- [SET PROBLEM]: Extract each line of the entries below that contains the string "height". Case counts.

- [DATA TO USE]:
○ ○ ○ ○ ○ ○ ○

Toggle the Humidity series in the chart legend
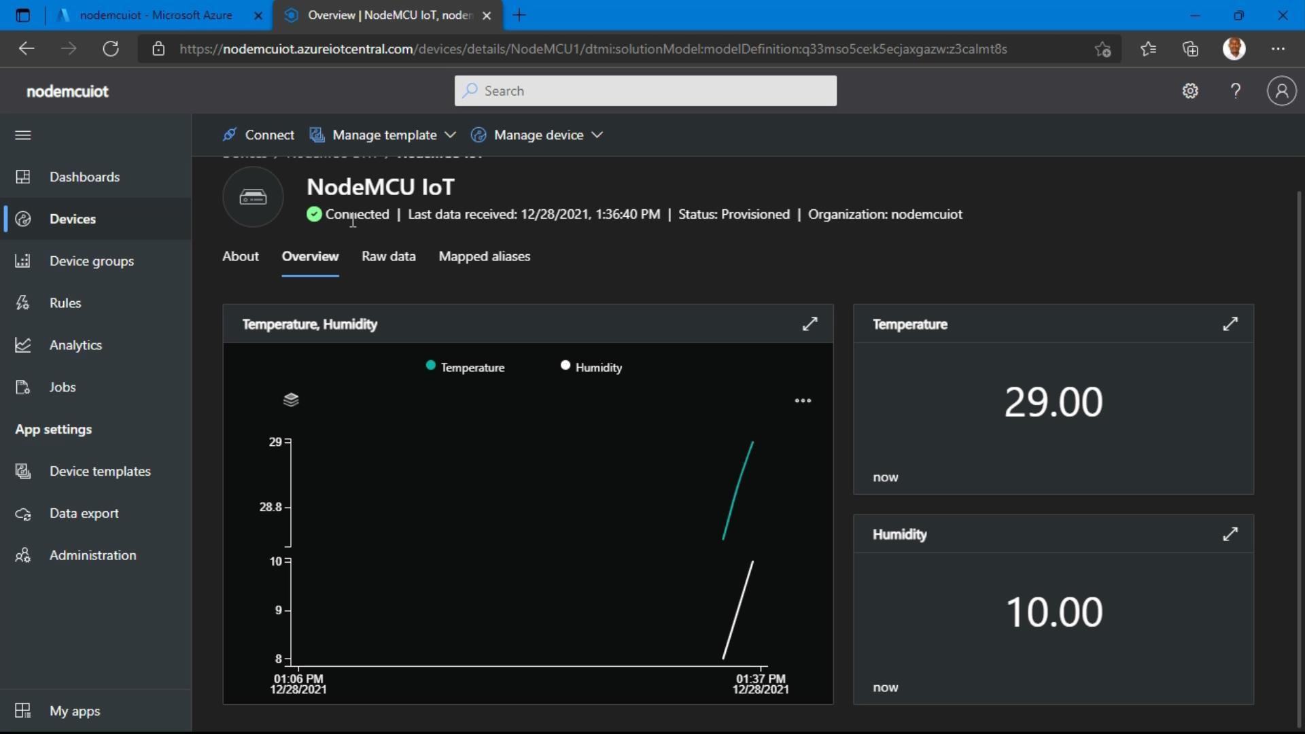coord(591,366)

○ ○ ○ ○ ○ ○ ○

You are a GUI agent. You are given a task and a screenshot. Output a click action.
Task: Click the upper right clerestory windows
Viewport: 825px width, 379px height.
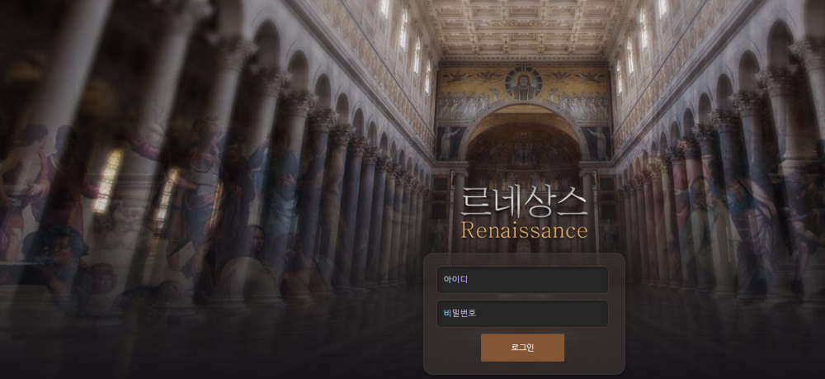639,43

○ ○ ○ ○ ○ ○ ○

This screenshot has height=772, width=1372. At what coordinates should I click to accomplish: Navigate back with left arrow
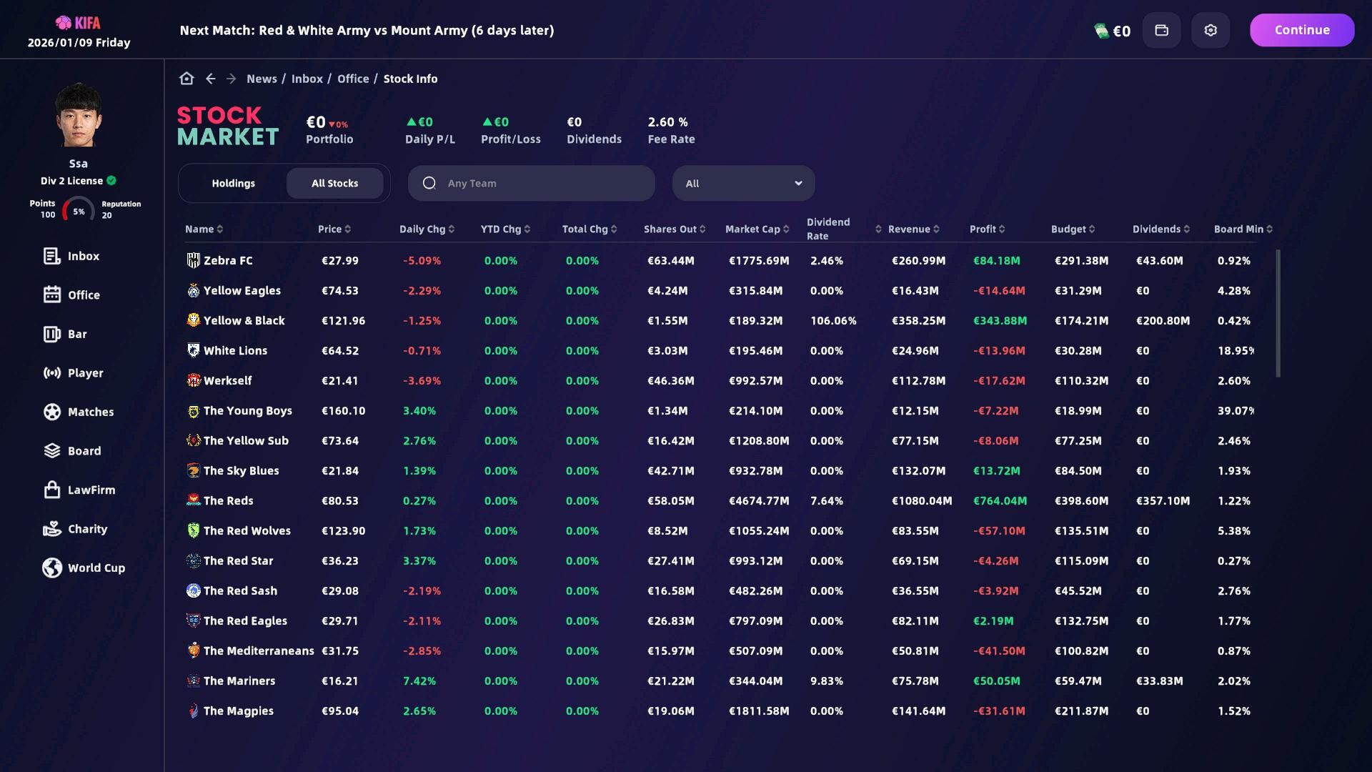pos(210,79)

○ ○ ○ ○ ○ ○ ○

- [RESPONSE]:
Viewport: 825px width, 379px height.
This screenshot has height=772, width=1372. At what coordinates should I click to accomplish: Navigate back with left arrow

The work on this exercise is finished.